● Action item: Your task is to filter the data below down to the lines holding "pour".

● ● ● ●

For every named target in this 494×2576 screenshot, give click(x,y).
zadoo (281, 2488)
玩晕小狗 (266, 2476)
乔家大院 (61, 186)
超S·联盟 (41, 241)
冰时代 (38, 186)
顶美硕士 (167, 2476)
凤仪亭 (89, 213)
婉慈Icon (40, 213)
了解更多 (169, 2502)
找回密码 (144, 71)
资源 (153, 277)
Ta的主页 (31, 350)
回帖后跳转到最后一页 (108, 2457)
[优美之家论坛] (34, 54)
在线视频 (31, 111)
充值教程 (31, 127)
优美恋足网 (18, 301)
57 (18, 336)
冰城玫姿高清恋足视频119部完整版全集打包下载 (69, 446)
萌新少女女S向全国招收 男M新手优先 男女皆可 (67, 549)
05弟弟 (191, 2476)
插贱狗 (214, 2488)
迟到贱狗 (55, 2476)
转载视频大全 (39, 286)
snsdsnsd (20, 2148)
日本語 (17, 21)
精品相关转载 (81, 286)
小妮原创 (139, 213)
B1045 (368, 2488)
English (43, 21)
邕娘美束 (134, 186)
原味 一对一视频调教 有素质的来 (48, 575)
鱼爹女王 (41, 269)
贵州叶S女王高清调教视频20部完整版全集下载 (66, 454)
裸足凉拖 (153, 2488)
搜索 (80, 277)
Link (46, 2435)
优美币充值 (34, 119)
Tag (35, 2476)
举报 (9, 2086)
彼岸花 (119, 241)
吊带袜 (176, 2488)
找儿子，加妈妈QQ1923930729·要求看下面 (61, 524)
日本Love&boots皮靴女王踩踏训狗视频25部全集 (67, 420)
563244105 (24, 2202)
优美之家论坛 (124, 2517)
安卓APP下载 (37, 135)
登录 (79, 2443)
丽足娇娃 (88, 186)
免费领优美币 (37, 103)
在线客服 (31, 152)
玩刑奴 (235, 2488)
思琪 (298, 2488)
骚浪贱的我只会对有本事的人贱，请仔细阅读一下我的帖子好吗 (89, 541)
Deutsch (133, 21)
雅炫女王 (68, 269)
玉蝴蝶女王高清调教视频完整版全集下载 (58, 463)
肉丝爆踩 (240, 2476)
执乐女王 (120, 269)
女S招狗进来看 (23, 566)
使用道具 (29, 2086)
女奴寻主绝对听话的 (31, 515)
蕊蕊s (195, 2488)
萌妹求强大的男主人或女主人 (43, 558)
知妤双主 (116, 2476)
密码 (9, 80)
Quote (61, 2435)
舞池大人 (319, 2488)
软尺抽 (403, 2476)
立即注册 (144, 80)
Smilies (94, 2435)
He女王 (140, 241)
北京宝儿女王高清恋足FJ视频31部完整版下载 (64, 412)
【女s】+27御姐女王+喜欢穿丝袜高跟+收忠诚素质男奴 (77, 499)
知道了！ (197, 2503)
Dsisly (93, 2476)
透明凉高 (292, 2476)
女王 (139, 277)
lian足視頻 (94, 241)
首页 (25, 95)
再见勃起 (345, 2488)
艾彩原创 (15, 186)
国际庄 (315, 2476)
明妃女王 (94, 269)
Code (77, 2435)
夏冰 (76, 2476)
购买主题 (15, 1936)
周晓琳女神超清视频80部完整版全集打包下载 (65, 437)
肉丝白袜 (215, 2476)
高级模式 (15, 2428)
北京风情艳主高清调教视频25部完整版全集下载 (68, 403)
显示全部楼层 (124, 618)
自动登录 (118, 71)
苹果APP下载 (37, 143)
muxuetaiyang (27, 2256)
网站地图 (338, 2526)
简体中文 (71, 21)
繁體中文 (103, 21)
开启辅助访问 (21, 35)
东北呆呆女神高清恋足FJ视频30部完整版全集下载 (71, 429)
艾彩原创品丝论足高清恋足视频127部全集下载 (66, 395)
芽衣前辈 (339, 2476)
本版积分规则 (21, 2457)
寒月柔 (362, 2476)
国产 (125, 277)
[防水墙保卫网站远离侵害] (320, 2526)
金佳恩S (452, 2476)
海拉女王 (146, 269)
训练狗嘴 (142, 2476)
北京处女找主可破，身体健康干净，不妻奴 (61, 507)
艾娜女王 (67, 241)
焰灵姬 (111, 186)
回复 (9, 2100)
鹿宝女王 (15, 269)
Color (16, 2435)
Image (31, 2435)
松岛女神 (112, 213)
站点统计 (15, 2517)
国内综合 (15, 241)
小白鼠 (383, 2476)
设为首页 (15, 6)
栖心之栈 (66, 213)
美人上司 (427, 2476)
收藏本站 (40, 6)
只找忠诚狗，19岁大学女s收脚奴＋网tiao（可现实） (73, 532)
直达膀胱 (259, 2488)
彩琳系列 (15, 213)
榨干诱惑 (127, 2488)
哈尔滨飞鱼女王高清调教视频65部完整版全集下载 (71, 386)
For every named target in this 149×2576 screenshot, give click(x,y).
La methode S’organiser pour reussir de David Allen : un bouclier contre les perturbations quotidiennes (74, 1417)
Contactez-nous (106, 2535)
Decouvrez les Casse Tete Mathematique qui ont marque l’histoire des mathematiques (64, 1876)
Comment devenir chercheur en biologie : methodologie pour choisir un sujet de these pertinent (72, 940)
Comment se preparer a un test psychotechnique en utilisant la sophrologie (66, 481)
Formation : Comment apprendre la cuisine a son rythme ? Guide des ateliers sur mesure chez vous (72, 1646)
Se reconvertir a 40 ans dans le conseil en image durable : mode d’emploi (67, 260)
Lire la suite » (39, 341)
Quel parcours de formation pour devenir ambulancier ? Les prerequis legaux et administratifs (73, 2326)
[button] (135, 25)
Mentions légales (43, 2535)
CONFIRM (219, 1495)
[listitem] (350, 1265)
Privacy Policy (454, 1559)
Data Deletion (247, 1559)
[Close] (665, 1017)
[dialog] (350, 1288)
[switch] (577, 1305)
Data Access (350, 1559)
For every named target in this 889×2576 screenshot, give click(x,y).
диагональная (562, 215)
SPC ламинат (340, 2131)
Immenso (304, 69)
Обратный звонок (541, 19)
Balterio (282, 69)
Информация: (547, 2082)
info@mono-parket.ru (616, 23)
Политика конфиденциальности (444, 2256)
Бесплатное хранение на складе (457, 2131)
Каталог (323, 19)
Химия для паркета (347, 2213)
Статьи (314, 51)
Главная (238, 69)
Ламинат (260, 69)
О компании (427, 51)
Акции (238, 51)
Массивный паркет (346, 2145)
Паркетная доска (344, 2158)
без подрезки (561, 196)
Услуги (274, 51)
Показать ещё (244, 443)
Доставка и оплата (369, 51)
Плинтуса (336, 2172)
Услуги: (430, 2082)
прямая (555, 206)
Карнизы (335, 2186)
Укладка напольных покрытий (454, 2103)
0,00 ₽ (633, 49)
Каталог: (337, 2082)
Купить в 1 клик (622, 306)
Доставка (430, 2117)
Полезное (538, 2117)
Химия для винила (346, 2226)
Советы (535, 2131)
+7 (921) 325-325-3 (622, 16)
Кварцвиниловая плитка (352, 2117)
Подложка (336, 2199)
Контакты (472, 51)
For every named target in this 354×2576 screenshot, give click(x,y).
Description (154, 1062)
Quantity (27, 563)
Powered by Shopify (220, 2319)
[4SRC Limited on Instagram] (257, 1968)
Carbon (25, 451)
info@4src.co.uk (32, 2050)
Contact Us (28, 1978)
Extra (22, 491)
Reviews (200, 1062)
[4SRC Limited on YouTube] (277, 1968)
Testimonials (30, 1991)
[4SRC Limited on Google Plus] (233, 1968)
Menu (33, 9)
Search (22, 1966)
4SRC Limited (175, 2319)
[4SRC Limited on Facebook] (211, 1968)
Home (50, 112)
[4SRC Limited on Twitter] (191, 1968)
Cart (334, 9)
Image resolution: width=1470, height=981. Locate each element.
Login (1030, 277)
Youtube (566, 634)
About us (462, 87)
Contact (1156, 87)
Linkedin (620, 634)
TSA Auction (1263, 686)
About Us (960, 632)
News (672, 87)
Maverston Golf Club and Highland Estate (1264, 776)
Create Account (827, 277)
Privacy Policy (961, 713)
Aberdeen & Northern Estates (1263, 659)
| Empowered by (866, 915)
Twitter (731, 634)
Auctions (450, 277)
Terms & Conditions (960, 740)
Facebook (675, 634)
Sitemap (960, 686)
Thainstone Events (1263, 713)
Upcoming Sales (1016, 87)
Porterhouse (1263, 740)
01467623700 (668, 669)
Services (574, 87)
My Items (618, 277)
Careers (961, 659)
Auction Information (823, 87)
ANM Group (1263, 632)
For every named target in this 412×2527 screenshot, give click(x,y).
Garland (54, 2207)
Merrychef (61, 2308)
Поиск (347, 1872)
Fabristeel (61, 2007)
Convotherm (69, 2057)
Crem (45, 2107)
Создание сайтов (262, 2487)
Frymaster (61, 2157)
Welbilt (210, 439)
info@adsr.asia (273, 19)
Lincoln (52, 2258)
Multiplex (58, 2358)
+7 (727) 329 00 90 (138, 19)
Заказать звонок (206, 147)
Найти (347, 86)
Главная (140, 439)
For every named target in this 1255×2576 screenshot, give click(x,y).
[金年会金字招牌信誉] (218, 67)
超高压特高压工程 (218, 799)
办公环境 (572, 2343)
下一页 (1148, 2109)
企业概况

● ● ● ●

● Solved exercise:
La methode S’organiser pour reussir de David Allen : un bouclier contre les perturbations quotidiennes (74, 1417)
Comment devenir chercheur en biologie : methodologie pour choisir un sujet de these pertinent (72, 940)
Quel parcours de formation pour devenir ambulancier ? Les prerequis legaux et administratifs (73, 2326)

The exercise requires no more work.